Source passage:

---

I was crazy in love with my husband for so many reasons. One of the biggest was because, growing up as an adopted Korean in a small town, people had made fun of me all my life. My husband was half-Asian and told me, "Baby, we don't let people tell us where we fit in, we make our own place." I clung to him because for the first time in my life, I felt like I belonged. (The puzzle piece that never fit had finally found the puzzle it belonged to... so I felt.)
But we had many differences. He was from an extremely abusive home that left its scars both physically and emotionally. The first time I saw him without a shirt, the tears just rolled even though I tried to stay in control, because he had long marks down his back. He always tried to hide the marks from me after that, because he felt he would somehow be protecting me from pain.
He had, understandably, reservations about God (part of why his mother severely abused her children is because she said they were all sinners that needed to be punished)--I thought that being around my family (which is the exact opposite of his) would help heal him. He would always go to the Lutheran church with me, but as I grew in different areas of my faith and started attending a Pentecostal church (completely different format), we grew further and further apart.
He also came into the marriage with a $10,000+ credit card debt he never told me about (I only found out because I found some paperwork in his car.) And even when we got the debt down, he simply opened more cards without telling me and spent all the more. I was angry, bitter, and never shy about holding that back--we lived in separate rooms of the house for probably at least 1/3 of our two-year marriage. I had my own issues as well, including severe depression and extreme emotions I couldn't seem to contain. I would to the other side of the house and try to talk to him about something and he would snap, "It's time for you to go back to YOUR room now," then slam and lock the door.

---

Aim 1: Reproduce the listing lines from the one containing "Task: Click the green plus add button" through the one containing "Action: 153,233", inclusive, substituting "blue" for "green" and leaving everything else unchanged.

---

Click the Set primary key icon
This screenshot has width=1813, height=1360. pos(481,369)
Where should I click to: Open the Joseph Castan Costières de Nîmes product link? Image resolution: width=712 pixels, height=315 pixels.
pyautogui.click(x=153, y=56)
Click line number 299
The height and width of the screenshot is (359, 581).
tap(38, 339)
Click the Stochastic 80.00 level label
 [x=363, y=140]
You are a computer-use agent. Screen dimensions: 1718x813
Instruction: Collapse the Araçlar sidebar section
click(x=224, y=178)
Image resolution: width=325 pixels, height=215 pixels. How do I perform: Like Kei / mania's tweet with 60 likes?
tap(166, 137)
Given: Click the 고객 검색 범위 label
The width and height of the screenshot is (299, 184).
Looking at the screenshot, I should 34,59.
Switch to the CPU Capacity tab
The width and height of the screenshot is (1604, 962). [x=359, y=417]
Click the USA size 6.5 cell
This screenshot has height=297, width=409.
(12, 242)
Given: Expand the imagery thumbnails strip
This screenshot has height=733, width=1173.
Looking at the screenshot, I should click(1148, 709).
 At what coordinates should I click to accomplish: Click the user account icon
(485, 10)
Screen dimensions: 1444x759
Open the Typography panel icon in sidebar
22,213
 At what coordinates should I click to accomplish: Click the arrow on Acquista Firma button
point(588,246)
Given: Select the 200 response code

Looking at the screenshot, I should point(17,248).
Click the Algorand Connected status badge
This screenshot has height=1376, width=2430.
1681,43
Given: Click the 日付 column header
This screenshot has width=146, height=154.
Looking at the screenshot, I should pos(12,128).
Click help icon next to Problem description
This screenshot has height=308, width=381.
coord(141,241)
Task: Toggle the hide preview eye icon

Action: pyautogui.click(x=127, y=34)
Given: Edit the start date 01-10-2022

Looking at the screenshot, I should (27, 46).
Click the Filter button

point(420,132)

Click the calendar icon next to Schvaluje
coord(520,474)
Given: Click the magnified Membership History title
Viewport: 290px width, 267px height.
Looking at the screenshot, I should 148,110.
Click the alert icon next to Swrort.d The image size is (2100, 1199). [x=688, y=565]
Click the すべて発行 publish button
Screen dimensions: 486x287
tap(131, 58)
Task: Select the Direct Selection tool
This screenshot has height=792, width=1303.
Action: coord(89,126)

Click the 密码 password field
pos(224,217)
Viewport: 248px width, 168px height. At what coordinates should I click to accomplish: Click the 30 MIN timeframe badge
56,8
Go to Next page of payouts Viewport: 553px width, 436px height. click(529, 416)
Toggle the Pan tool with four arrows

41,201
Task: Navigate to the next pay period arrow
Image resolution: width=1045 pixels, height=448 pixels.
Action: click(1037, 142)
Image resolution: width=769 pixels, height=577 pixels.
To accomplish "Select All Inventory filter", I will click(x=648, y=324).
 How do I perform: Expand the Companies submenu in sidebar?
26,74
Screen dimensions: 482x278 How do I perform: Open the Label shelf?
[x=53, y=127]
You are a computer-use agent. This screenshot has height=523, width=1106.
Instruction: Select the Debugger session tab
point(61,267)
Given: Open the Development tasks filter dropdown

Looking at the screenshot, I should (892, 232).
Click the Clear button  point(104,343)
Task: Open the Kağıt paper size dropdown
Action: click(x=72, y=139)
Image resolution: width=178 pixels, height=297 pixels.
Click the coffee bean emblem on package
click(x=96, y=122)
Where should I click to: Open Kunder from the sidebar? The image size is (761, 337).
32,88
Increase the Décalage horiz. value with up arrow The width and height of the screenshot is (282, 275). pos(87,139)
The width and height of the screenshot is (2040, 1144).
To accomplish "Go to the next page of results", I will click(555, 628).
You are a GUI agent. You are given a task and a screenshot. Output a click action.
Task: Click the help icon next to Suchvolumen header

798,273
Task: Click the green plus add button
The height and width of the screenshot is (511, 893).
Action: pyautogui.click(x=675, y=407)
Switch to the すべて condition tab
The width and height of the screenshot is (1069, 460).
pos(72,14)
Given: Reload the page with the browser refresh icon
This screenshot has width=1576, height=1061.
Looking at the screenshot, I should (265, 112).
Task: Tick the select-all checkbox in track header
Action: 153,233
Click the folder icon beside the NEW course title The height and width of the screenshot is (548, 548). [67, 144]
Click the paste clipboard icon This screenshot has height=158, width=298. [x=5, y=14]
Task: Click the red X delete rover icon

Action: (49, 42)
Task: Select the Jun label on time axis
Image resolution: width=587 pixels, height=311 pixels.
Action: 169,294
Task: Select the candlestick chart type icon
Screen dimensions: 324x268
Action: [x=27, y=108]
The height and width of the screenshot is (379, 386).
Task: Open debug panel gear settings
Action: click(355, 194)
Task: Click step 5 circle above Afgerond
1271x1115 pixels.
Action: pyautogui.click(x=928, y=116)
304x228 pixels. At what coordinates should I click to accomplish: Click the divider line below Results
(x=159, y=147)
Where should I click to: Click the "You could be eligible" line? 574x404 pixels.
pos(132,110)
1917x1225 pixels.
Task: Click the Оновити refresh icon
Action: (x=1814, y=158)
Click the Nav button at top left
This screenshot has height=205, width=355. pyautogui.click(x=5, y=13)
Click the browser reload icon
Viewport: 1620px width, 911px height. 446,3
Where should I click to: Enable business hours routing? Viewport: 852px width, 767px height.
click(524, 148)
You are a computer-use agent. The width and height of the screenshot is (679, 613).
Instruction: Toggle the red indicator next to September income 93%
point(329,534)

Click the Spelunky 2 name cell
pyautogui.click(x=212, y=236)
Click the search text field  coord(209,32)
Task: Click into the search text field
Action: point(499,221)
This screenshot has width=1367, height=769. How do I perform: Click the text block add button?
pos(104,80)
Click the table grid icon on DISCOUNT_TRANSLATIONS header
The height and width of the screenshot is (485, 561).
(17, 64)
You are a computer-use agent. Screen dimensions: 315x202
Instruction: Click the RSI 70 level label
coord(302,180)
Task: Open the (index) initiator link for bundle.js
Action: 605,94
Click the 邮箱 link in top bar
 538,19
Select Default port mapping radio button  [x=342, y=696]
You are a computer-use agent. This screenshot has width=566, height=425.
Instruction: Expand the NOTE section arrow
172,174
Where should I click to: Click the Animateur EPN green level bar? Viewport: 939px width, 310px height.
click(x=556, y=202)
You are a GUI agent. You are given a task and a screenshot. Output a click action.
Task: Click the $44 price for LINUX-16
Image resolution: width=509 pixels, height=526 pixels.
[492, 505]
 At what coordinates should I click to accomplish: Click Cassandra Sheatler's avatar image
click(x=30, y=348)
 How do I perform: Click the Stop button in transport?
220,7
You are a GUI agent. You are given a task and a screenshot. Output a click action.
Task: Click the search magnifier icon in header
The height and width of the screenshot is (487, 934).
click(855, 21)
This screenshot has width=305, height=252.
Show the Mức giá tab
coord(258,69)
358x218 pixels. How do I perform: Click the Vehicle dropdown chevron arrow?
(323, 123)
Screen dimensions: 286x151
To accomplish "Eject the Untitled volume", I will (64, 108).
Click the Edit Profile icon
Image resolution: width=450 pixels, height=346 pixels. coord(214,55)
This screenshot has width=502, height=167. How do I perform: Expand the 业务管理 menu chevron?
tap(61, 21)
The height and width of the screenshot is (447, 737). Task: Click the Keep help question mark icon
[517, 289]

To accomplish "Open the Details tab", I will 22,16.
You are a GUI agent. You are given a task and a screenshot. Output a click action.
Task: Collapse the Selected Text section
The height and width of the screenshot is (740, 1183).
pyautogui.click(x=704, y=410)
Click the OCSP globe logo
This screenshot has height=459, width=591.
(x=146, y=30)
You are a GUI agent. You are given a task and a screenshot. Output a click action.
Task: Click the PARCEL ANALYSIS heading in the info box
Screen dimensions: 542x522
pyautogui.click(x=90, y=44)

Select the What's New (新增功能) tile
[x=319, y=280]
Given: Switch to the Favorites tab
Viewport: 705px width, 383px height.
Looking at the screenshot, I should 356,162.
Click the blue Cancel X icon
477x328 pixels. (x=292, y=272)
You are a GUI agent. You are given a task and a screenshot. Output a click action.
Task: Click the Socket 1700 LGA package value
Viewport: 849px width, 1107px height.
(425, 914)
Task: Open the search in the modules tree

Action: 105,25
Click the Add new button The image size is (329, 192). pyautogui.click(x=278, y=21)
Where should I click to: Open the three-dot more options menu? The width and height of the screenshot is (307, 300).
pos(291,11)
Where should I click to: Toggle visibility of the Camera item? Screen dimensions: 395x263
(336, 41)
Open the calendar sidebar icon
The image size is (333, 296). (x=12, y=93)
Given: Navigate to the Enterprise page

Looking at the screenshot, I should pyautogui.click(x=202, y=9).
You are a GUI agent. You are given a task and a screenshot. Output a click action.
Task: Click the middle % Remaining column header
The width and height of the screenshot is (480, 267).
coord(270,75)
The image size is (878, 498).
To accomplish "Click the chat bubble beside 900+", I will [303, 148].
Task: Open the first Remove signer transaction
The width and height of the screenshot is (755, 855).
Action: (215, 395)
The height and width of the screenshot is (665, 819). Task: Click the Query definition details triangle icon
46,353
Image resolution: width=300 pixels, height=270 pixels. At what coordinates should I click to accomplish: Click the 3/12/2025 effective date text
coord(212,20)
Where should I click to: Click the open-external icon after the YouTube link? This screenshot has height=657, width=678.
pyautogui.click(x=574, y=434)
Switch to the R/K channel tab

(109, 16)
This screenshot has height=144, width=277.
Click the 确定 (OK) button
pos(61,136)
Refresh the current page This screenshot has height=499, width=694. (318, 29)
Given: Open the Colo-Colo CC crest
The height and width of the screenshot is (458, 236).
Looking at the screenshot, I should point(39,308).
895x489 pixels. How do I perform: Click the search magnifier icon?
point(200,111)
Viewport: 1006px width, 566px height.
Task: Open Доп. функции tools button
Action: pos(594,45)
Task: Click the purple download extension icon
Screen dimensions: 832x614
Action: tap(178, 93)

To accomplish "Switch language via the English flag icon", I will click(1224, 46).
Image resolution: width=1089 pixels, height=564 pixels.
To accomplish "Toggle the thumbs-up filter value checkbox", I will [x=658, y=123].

---

Aim 2: In the account of the marriage, how much undisclosed credit card debt did the husband bring into it?

Complete output 1:
Task: Click the blue plus add button
The height and width of the screenshot is (511, 893).
Action: pyautogui.click(x=675, y=407)
Switch to the すべて condition tab
The width and height of the screenshot is (1069, 460).
pos(72,14)
Given: Reload the page with the browser refresh icon
This screenshot has width=1576, height=1061.
Looking at the screenshot, I should (265, 112).
Task: Tick the select-all checkbox in track header
Action: 153,233

Complete output 2: More than $10,000.